Warm-starting active-set solvers using graph neural networks
Ella J. Schmidtobreick, Daniel Arnström, Paul Häusner, Jens Sjölund
TL;DR
The paper addresses speeding up quadratic programs by warm-starting a dual active-set solver with a structure-aware graph neural network that predicts the active constraint set $\mathcal{A}^*$. It represents QPs as bipartite graphs and uses a LEConv-based GNN to map problem structure to constraint activity, enabling fast, accurate predictions that feed into the DAQP solver. Empirical results on synthetic data and MPC-like tasks show consistent reductions in solver iterations and solve time, with strong generalization to larger problem sizes and performance comparable to an MLP baseline. The approach offers practical gains for real-time optimization in sequential settings such as model predictive control, while highlighting avenues for predicting the number of active constraints and extending to other problem classes.
Abstract
Quadratic programming (QP) solvers are widely used in real-time control and optimization, but their computational cost often limits applicability in time-critical settings. We propose a learning-to-optimize approach using graph neural networks (GNNs) to predict active sets in the dual active-set solver DAQP. The method exploits the structural properties of QPs by representing them as bipartite graphs and learning to identify the optimal active set for efficiently warm-starting the solver.
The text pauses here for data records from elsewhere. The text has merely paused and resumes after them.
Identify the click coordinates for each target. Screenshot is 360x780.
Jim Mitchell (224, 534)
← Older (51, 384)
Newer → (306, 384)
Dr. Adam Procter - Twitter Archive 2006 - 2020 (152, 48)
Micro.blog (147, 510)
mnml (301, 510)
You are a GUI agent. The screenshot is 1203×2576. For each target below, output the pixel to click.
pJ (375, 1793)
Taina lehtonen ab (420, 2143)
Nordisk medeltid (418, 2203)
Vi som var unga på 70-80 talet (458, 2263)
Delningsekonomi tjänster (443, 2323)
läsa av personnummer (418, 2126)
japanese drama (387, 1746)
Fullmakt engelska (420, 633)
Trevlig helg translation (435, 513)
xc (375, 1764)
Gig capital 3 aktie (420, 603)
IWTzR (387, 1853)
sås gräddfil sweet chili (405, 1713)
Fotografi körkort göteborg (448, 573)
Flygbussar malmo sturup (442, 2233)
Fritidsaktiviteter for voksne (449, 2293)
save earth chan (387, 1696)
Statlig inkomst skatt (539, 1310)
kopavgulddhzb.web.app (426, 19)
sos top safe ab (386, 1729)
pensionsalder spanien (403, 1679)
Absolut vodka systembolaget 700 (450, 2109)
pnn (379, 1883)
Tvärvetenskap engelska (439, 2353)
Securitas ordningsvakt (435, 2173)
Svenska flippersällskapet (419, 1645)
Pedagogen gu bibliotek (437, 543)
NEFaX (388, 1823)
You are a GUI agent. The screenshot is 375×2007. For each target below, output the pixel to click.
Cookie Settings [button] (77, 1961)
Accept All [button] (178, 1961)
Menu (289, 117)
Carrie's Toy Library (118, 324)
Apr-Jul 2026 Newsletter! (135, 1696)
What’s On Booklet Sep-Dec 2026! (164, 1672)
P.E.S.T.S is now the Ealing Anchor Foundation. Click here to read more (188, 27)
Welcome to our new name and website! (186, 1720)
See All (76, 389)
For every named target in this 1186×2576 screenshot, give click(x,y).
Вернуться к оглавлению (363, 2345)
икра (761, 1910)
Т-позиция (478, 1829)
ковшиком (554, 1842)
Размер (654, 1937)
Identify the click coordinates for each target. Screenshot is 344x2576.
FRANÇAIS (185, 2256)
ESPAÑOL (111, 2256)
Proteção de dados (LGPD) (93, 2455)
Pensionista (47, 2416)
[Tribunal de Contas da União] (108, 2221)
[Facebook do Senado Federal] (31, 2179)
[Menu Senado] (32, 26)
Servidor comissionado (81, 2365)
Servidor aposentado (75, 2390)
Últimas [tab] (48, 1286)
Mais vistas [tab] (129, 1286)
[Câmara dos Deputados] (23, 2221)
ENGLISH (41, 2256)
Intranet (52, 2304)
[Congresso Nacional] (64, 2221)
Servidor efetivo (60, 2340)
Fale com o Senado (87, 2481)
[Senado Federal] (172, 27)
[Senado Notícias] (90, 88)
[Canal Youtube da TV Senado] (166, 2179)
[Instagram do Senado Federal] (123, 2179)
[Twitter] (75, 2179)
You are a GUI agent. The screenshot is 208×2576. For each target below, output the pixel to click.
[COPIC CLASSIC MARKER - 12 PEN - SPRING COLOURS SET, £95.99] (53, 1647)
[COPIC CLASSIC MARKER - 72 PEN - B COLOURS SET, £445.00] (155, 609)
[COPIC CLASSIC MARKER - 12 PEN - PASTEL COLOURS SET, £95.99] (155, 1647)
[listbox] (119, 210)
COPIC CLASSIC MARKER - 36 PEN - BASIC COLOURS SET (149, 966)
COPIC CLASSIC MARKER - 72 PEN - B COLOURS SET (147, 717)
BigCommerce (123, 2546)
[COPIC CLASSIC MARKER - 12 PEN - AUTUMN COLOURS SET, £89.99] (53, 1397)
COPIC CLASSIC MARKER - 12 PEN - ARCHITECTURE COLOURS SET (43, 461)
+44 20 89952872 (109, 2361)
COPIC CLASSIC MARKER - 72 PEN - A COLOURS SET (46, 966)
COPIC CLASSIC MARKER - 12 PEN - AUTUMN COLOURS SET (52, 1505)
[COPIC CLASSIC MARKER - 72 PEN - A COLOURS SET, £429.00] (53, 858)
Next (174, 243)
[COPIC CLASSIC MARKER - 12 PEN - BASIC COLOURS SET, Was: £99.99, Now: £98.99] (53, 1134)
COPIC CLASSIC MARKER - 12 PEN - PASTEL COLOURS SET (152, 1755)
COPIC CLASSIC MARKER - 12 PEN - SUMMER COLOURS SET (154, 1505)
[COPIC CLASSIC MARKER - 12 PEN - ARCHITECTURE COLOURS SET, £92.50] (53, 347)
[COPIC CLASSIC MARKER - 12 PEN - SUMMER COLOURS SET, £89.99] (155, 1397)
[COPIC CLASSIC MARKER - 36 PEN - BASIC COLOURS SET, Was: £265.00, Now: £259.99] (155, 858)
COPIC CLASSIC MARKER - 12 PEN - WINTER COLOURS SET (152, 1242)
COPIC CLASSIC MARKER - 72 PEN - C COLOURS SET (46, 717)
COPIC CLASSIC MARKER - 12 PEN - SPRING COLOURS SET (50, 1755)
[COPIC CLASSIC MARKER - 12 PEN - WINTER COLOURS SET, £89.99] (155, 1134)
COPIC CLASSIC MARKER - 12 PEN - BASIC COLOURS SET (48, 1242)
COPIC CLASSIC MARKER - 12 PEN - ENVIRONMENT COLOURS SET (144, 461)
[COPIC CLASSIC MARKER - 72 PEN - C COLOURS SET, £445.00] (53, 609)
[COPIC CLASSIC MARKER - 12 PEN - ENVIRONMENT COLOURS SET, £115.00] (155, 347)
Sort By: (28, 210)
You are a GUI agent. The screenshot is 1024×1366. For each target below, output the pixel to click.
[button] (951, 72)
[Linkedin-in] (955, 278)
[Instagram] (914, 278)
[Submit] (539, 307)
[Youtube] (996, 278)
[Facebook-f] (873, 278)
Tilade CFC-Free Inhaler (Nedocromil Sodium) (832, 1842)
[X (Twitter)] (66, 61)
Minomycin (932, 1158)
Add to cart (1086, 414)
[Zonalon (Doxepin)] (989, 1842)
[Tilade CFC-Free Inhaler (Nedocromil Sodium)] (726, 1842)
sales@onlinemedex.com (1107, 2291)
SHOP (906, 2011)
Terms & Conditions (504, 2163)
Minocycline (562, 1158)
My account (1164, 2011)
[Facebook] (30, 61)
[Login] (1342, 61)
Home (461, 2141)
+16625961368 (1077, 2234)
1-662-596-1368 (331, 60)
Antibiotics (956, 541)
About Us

Across varying problem sizes, the GNN consistently reduces the number of solver iterations compared to cold-starting, while performance is comparable to a multilayer perceptron (MLP) baseline. Furthermore, a GNN trained on varying problem sizes generalizes effectively to unseen dimensions, demonstrating flexibility and scalability. These results highlight the potential of structure-aware learning to accelerate optimization in real-time applications such as model predictive control.